Bütün köy halkı sabahtan akşama kadar devamlı çalışıyor. Barındıkları ev tek kat, tek oda. Bir tarafta insanlar, diğer tarafta hayvanları. Çoğunluğu kadınlar teşkil ediyor, Buradaki kadınların bir özelliği de, kollarının ve bellerinin altınlarla dolu oluşu. Yani bir nevi ayaklı hazineler. Çocukları bir nimet sayıyorlar. Her ailede en az beş, en çok on beş çocuk vardır. Köyde çocuk bakımı diye bir şey yoktur. Hiç hela olmadığından, yeni doğan çocukların altlarına toprak koyuyorlar. Bu çocuklar 18 20 yaşına gelince iki üç gün devamlı çalınan davul sonunda evlenirler. Ayrı bir ev tutulmaz. Mevcut tek odayı çarşafla ikiye bölüp yatar otururlar. Hastalıklarında ilk baş vurdukları yer, şeyh denilen uzun sakallı esrarlı bir şahıstır. Ölümleri ise daha enterasandır. Ölen şahıs bütün bir topluluk içinde yıkanır. Sonra ağır kokular sürerek elbiselerini giydirirler. Bu arada arapça maniler söyleyerek ağıt yakarlar. Kadın-Erkek ölüyü mezara götürüp gömerler. Ölü gençse kabrina kolanyalar, mendiller, eşarplar koyarlar. Dil daha ziyade Arapçadır. Dışarıda öğrenim yapan yok gibidir. Kız çocukları okuldan mahrum olarak büyümekte, evlenince de bir esir hayatı sürmektedirler.

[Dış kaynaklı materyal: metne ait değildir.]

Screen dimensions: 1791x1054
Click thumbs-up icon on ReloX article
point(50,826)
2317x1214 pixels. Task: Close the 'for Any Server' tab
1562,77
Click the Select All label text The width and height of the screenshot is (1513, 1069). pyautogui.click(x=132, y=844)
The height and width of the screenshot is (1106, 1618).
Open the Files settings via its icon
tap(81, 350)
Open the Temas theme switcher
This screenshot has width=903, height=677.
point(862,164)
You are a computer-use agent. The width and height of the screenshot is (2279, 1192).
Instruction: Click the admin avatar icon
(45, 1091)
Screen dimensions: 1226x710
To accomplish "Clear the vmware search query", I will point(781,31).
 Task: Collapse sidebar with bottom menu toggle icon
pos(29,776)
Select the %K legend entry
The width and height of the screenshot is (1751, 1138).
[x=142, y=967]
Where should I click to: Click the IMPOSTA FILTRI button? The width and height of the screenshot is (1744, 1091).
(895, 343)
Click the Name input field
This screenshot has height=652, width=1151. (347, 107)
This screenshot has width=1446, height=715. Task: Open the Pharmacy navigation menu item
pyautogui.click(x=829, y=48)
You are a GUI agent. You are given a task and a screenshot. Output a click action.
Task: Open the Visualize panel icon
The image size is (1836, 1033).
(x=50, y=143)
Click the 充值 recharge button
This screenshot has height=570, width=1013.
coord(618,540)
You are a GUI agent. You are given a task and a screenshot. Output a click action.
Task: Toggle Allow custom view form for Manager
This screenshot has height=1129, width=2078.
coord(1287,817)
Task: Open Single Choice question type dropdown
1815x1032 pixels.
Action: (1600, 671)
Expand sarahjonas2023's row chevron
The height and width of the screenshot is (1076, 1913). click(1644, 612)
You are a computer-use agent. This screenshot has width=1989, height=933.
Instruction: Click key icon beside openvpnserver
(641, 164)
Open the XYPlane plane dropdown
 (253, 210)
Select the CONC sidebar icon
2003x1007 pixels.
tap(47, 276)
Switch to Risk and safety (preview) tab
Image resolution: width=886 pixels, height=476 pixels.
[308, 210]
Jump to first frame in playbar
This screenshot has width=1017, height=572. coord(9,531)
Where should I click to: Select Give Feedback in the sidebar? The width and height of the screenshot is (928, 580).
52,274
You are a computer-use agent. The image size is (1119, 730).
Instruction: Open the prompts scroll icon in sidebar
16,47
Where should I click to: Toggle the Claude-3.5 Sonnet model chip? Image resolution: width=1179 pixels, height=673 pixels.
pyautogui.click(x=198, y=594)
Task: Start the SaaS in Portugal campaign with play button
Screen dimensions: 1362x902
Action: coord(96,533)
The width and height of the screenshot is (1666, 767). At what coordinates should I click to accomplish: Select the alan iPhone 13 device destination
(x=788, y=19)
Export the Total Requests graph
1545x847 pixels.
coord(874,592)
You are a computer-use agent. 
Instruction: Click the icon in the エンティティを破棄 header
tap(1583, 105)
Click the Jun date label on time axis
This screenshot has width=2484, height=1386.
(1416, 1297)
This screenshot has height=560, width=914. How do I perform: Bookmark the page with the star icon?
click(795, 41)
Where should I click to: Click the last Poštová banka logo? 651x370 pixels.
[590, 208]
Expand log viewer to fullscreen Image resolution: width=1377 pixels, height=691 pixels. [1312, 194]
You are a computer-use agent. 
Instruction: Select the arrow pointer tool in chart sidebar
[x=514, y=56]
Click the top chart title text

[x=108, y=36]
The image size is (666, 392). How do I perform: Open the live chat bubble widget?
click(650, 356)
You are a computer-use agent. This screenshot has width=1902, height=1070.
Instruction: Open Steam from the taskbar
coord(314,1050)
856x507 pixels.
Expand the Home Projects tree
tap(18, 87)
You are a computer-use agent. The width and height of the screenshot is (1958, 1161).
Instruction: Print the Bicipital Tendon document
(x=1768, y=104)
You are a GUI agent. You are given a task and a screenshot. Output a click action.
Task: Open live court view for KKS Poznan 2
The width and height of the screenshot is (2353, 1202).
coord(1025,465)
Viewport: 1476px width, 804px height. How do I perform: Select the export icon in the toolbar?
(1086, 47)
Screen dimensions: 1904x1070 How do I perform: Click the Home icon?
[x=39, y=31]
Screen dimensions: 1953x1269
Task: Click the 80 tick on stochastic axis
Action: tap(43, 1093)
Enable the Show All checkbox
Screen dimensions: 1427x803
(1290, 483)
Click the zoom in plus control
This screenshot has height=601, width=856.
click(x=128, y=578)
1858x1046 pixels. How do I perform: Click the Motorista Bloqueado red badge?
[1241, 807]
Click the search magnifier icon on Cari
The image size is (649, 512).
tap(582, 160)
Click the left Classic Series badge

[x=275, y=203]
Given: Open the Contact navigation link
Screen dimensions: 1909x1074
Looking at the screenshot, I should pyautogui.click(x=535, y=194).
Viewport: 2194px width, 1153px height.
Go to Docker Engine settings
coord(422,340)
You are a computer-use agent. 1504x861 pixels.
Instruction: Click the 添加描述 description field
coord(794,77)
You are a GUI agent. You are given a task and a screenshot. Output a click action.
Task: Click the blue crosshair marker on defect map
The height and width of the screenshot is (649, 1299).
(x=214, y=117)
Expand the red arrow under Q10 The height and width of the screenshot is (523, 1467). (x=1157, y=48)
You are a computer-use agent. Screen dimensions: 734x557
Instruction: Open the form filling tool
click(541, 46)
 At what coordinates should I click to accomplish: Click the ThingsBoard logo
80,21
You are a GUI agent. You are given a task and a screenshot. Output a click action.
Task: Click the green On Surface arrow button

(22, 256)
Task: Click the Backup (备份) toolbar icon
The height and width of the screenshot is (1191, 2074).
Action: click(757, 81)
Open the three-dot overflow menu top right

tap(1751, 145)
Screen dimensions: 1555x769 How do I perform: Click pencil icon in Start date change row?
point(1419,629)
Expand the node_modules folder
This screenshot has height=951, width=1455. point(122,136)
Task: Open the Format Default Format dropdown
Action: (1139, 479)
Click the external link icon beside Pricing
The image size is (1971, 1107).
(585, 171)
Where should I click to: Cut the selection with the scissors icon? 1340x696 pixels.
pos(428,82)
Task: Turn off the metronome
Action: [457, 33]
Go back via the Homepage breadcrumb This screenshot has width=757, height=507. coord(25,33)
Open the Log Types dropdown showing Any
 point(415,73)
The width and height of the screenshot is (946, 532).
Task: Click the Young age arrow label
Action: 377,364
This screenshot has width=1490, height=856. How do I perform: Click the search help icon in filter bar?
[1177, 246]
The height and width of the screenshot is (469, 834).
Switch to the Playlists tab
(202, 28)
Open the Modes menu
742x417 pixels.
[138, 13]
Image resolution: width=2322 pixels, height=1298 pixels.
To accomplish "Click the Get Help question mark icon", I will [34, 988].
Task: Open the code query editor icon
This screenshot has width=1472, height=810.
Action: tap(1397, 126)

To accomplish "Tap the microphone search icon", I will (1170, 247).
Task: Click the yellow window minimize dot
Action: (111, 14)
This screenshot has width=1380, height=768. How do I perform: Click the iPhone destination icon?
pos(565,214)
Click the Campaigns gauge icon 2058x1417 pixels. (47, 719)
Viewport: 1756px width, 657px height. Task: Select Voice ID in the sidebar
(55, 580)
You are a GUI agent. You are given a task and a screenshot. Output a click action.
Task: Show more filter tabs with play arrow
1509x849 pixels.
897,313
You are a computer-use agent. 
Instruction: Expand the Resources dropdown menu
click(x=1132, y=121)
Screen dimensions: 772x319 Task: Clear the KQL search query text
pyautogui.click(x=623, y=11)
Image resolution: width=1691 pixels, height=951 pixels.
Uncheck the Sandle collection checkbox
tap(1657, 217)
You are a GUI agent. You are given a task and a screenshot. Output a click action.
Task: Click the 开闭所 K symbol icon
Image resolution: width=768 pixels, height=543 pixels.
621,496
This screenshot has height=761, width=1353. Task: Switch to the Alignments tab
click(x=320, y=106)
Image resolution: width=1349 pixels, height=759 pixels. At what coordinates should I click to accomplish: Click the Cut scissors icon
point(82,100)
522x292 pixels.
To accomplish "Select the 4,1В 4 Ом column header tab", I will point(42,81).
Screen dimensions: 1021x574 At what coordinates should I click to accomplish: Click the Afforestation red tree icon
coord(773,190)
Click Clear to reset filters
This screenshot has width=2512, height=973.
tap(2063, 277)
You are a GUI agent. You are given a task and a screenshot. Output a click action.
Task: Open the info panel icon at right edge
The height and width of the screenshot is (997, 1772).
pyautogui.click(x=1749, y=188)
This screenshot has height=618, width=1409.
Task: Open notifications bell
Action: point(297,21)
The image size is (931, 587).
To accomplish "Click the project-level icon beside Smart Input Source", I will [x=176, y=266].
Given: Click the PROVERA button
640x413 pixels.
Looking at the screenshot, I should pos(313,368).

Konuşma esnasında öğrencilerimden biri:

- Öğretmenim, kızlar ailesinin şerefini düşürürler.

- Niye düşürürler?

- Çünkü öğretmenim, kocası Askere gidince karısı başkasına kaçar!

- Annesi babası kızı istediğine verirse kaçmaya meydan kalmaz.

- Kızlar sevdiklerini, istediklerini söyleyemezler ki!..

Buna benzer bir çok konuşmalarda bu yaştaki öğrenci bile şunu anlatmak istiyordu ki: Erkekle kadın burada aynı haklara sahip olmayıp, erkek her şeyi yapmaya muhtedir. Olduğu halde, kadın bir hiçtir.

Köy halkı birçok katı itikatlara sahiptir. Dişi hayvan ve tavşan eti yemezler Adaklarını, şeyhlerinin mezarını ziyaretle yerine getirirler.

Köyümüzün özelliklerini saymakla bitirmek değil, yazdıklarımla da başlamış sayılmam. İki aylık bir çalışma devresinde bu şirin köyün iyi halkı ile öylesine kaynaşmıştık ki; onlar biz, bizler de onlar olmuştuk artık.